* **STATED PROBLEM**
Reproduce the lines below word for word, leaving out the pictures.

* **INFORMATION SUPPLIED**
┄┄┄┄┄┄

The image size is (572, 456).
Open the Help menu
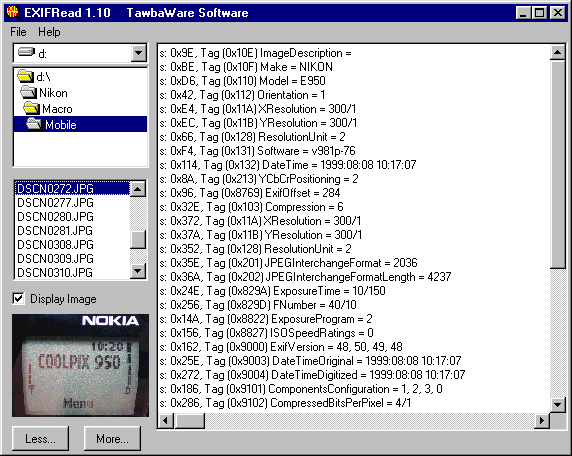(x=49, y=32)
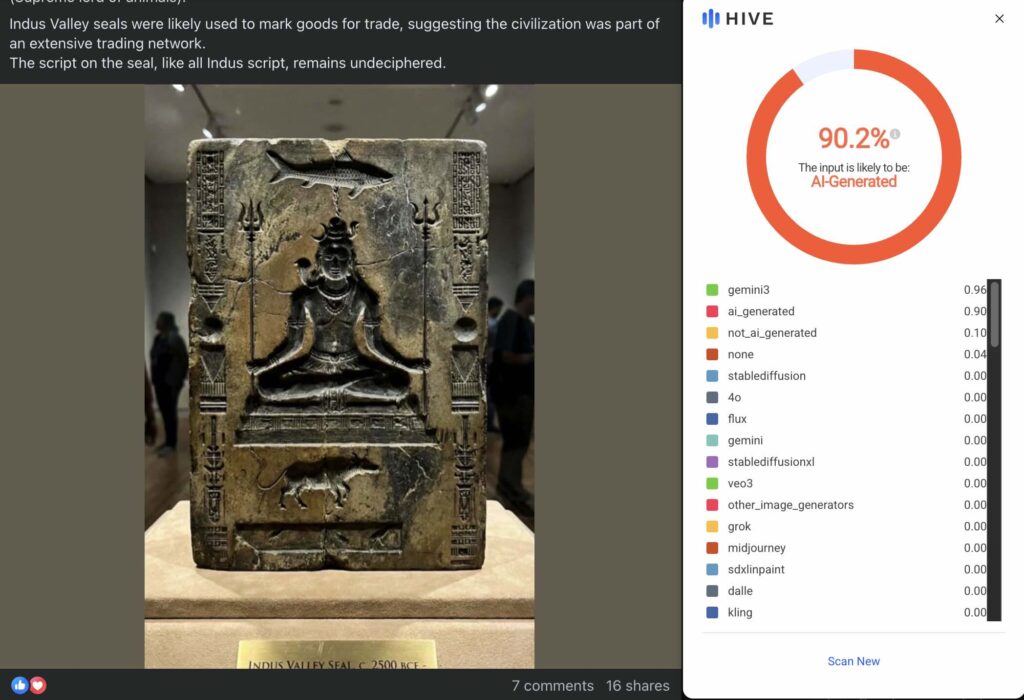The height and width of the screenshot is (700, 1024).
Task: Click the flux label in results
Action: pos(737,419)
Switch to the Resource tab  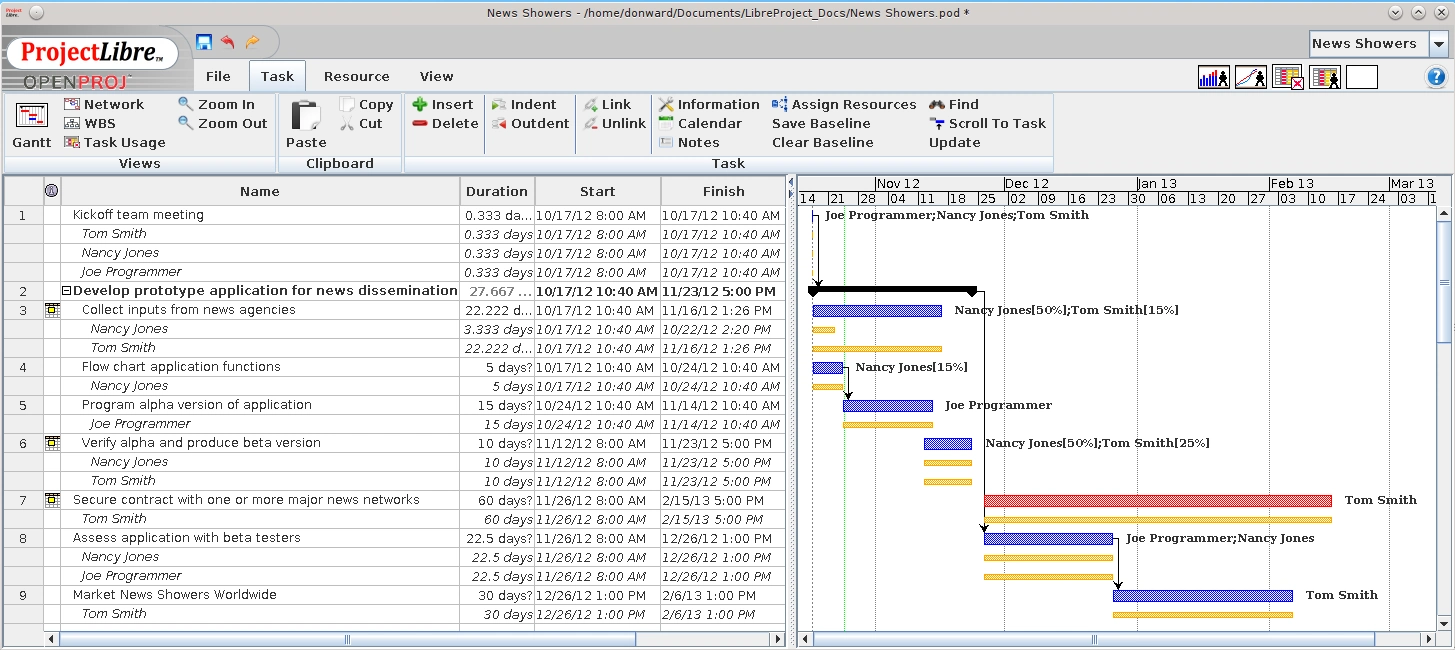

┄┄┄┄┄┄

* **ANSWER FOR THIS EXERCISE**
The image size is (572, 456).
Open the Help menu
(x=49, y=32)
The height and width of the screenshot is (700, 1024).
Task: Click the flux label in results
Action: pos(737,419)
Switch to the Resource tab  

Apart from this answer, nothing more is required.